Rachel put down her comedy notes and frowned. For some reason Tractor’s cereal invention rang a bell with her. She vaguely remembered somebody telling her about a friend of theirs doing something similar, but for the life of her she couldn’t think who.

Just then a particularly pretty twenty-something woman wearing a Lycra top and no bra got up from a table of other twenty-something women and headed toward the bar. Rachel turned round slowly in her seat, unable to resist getting an eyeful of what she knew would happen next.

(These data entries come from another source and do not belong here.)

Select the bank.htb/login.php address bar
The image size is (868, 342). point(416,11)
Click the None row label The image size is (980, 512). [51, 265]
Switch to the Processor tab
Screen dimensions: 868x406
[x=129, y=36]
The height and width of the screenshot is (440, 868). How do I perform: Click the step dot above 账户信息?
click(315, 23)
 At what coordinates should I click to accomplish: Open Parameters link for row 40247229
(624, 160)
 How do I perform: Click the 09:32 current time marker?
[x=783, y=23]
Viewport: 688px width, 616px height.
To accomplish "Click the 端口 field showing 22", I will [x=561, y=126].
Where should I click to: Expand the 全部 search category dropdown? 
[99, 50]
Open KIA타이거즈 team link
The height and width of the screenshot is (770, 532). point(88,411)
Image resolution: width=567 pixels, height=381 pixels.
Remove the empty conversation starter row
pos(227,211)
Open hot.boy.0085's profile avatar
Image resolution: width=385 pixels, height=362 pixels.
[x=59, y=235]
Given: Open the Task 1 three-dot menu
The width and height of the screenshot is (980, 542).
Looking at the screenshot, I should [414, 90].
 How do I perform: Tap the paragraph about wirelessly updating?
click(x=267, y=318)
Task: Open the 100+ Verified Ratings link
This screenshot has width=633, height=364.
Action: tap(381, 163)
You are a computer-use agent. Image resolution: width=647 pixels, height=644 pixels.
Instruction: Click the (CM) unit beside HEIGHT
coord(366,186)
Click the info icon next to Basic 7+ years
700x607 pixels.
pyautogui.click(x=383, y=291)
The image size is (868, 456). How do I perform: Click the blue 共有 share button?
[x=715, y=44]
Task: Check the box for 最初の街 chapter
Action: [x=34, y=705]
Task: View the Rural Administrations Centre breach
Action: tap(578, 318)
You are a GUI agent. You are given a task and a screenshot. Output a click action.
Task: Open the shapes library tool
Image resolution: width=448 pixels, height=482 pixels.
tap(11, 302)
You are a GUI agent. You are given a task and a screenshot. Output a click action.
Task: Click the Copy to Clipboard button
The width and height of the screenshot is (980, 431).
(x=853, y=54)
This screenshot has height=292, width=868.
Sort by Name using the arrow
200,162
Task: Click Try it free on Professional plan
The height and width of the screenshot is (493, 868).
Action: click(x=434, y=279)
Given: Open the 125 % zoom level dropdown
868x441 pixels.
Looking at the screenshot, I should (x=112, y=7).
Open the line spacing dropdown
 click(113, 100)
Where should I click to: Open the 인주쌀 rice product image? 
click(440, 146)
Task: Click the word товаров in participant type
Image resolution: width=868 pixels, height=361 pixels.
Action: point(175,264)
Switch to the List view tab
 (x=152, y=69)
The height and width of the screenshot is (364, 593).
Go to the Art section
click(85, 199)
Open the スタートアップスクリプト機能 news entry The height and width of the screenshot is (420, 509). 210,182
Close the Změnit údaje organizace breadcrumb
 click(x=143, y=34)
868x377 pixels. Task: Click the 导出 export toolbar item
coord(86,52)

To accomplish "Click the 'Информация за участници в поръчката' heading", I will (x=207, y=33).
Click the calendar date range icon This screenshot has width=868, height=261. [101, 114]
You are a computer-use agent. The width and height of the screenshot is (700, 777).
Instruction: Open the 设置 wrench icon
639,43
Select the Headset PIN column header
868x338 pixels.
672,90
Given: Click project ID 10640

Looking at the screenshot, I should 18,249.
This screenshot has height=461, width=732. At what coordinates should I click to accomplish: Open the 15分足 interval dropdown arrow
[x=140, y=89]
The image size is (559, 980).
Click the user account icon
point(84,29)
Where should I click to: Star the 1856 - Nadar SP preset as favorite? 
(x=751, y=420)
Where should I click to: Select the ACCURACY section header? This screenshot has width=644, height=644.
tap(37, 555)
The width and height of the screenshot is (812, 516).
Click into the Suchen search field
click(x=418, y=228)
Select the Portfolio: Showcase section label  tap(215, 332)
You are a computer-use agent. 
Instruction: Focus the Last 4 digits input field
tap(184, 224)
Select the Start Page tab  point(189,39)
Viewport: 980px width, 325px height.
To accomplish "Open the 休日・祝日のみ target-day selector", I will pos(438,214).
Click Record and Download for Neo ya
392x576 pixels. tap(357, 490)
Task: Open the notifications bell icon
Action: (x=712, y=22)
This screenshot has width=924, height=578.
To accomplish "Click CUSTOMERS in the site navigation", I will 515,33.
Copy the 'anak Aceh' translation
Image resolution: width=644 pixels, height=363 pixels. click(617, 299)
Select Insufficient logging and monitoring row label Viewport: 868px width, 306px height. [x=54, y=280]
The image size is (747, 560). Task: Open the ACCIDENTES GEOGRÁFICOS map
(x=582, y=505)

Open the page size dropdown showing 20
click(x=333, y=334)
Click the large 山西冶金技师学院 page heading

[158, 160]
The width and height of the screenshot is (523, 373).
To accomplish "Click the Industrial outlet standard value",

She watched Tractor giving the woman the once-over, take
The Clitorati
out of his pocket and place it beside him on the bar. When she reached the bar and failed to notice the book, he tapped the cover. “Brilliant book,” he said, drawing on his cigarette. “In my opinion it’s a profound and thought-provoking historical analysis of gender conflict from the eighteenth century to—”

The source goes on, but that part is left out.